By BERNADETTE RAE
Talking with the enigmatic Lemi Ponifasio, founder of the Mau dance group, is an Alice in Wonderland-type experience. No white rabbits but the ground keeps moving.
Ponifasio's company Mau is premiering a new work, Paradise, in AK03 - except the ordinary and innocent definitions in that sentence do not apply.
Ponifasio, who is Samoan-born but trained in dance in Japan, Europe and the Pacific, says Mau is more delegation than dance company.
One of Mau's major missions, he explains, is to move around the Pacific, working to develop a united voice for that culturally diverse but internationally silent population. Last year Land was a collaboration between Mau and Kanak people in New Caledonia.
Neither "dance" nor "dance theatre" is an adequate label for the cross-cultural experience Mau delivers.
Previous performances like Lo'omatua, Ava, Umu, Rise and Bone Flute ivi ivi have been sublime, grotesque, disturbing and bathed in a beauty, brutal or sweet, that speaks of a primeval world.
One reviewer spoke of the work as "existential torment", another as "hypnotically beautiful but totally incomprehensible".

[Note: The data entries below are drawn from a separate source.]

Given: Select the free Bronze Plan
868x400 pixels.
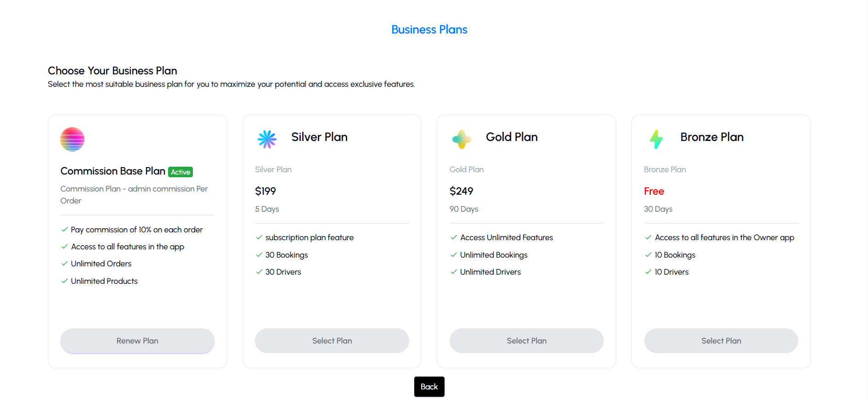Looking at the screenshot, I should 721,341.
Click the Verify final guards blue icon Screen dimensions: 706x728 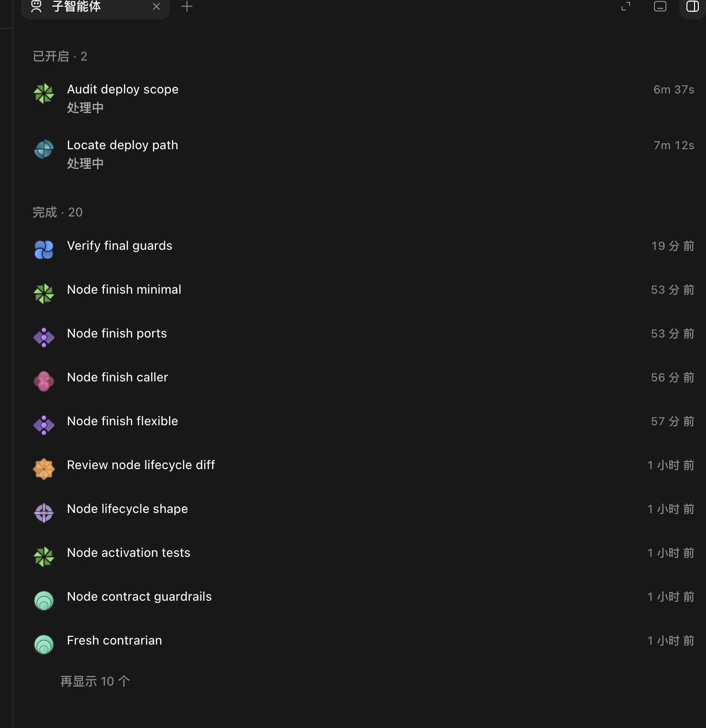click(44, 250)
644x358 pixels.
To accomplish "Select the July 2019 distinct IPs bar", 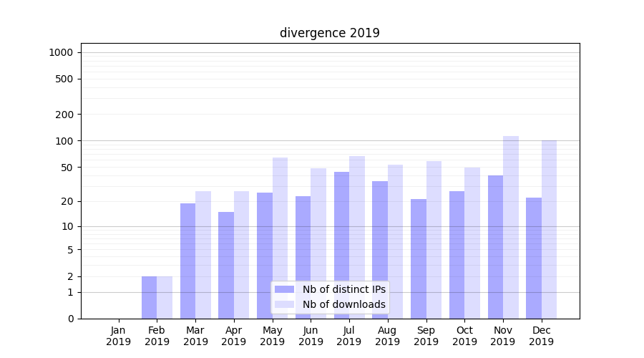I will (341, 245).
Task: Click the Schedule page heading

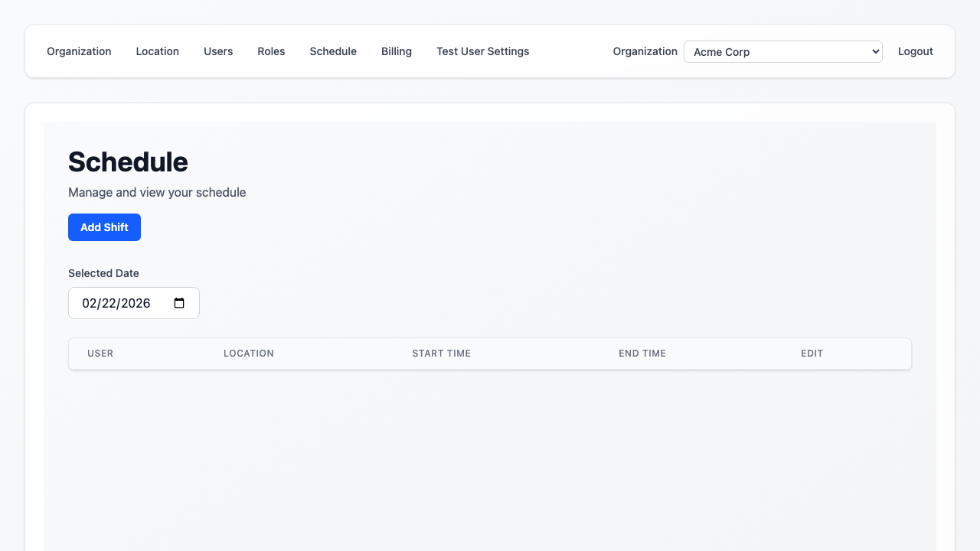Action: 128,161
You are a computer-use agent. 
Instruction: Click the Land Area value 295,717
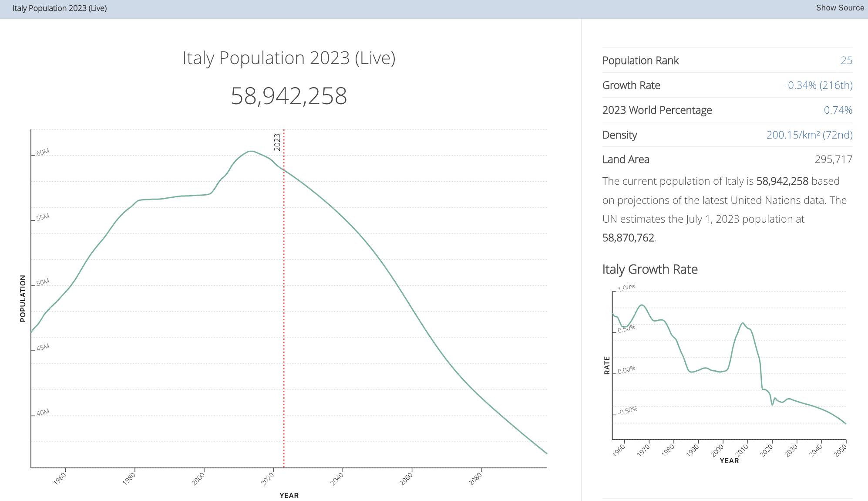coord(833,159)
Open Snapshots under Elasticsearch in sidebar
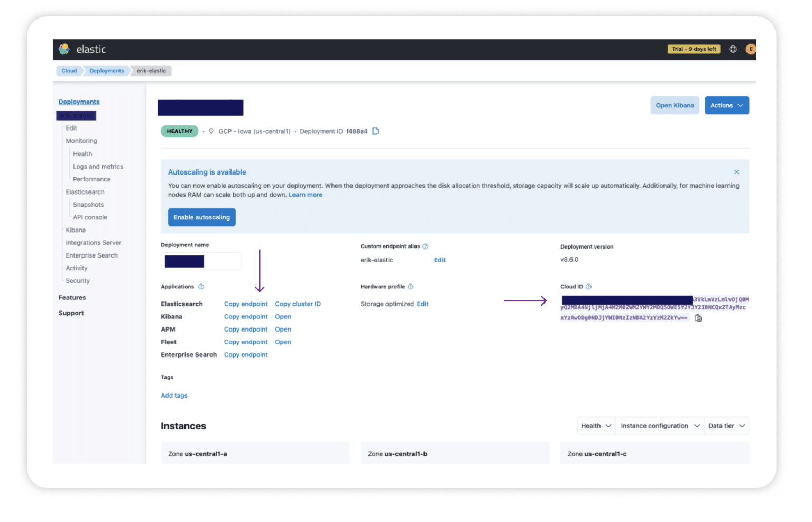 click(x=88, y=204)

Performance seems to be an inadequate word, as well, for something so soul-stirring.
Ponifasio refers to what he does in terms of stimulating a conversation. And he fears that theatre is in danger of losing its relevance in the world as this conversation degrades into mere entertainment.

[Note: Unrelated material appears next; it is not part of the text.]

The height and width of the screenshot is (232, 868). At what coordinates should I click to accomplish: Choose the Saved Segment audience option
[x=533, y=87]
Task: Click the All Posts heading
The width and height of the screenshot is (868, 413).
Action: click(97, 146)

Mau was in Prague this year for the Prague Quadrennial and Ponifasio was invited to participate in a special event, looking at the future of theatre from a design point of view.
He made a black box lit with a single beam of light and invited people to go inside and contemplate.
"There were no boundaries inside," he says. "That is what I think the theatre should be: a place of limitless imagination. But most people found it really odd, because there was no 'design'."
The new work, Paradise, reflects Ponifasio's continuing meditation on theatre design.
It will spill out of the "black box" - actually the Sky City Theatre - with the first part, a powhiri-like welcome, taking place outside. That is to establish, says Ponifasio, a sense of space, of why people are there, to feel that the audience also has a responsibility in coming into the theatre space.
"Going to the theatre is not like going to the dairy to buy milk."
The performance on stage will be followed by a poroporoaki, or farewell, again outside the theatre.
"We need to bring the ceremony back into the places where people gather," says Ponifasio, "and to reclaim something for the theatre, beyond the commercial aspect, the trade and exchange."
Paradise is destined for Europe after its Auckland season, going to the Venice Biennale in October, followed by a tour of French Polynesia.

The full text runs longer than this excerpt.